Dan got the impression from the sound from Heaven––since it was undoubtedly an answered prayer and confirmation of his course of action––that, were the Fallen to hear even a measure of the trumpet call, their very being would implode for fear of it and cease to exist. Perhaps it was a mercy they couldn’t hear it. As the sound subsided to a dull and distant roar, then to a far off hum, then silence once more, Dan thought it proper to make his reply now.
“Attend, Vipers!” Dan shouted, strong and determined. “You shall have your sacrifice! What do I receive in return? What are the exact terms here?” The slithering forms came out from the crowds and slunk slowly up the curvature of Domardor’s ceiling, and as they did so, Dan lost sight of the shadows going higher up, into the darkness of the vault.
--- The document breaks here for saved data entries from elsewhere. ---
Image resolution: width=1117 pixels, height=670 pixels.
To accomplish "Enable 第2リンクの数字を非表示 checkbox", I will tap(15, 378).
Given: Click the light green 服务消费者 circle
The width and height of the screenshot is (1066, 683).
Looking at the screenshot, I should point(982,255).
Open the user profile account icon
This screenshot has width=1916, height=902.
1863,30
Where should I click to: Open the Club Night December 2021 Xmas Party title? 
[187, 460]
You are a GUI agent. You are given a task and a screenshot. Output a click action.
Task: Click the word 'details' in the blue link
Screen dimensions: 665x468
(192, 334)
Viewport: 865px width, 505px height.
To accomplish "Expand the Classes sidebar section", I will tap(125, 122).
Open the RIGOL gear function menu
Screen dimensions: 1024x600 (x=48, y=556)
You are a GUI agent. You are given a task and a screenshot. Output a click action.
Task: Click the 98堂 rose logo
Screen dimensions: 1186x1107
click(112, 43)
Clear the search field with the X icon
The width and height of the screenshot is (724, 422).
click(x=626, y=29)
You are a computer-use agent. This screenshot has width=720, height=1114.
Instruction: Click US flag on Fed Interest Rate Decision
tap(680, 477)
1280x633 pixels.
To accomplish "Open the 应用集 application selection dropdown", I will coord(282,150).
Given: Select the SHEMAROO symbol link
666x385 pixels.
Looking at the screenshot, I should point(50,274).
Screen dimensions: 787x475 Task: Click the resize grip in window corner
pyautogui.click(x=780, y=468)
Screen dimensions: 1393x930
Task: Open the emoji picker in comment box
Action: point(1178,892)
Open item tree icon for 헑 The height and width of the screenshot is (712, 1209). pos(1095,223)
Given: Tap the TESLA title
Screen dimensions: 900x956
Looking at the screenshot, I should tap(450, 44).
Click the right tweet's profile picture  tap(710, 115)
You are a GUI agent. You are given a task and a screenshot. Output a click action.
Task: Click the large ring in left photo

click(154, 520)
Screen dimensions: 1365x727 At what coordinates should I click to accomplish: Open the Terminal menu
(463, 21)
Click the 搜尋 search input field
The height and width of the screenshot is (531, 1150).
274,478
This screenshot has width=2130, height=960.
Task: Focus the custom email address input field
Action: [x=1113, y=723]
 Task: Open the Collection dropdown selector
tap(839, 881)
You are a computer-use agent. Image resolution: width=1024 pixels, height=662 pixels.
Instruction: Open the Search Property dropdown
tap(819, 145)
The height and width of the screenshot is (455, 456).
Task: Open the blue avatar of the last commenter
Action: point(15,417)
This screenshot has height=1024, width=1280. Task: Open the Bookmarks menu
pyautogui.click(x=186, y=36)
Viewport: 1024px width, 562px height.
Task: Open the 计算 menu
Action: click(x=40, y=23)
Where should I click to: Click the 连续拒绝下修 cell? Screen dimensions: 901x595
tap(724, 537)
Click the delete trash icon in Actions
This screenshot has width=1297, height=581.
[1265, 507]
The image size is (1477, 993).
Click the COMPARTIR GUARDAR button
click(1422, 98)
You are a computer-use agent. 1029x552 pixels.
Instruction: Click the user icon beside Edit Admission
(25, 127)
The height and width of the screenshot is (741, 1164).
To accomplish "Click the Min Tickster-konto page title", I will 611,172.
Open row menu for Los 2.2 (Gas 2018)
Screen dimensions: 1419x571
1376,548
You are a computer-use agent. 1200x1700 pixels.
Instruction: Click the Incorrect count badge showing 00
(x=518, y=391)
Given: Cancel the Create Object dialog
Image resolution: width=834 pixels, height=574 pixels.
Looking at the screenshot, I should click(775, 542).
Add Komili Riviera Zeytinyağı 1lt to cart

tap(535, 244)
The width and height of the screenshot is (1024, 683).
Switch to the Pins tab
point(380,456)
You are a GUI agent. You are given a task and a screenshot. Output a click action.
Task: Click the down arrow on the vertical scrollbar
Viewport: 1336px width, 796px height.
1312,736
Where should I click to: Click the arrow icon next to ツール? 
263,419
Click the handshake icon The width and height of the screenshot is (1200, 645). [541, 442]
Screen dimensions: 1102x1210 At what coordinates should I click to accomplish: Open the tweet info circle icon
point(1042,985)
“You shall free the three-hundred and thirty-three here present to listen to you,” came the voices from the darkness above, “And after which, we shall have you to do with as we please!” Though Dan could not see, he had the distinct impression that the shadowy forms were curling around the painted bodies of the Infant Lu, and His Mother, Tulu above in the vault as they spoke.
“You won’t interfere? You won’t influence them to evil, or twist my meaning in their minds?” Dan asked, head up-turned, shouting in the dark.
“We won’t, we promise!” hissed the voices.
“Your promises are as good as rotten eggs. No. I’ll have you swear an oath by which you’ll be bound forever!” Dan spoke with such authority, the snakes merely replied with a timid, “Yes.”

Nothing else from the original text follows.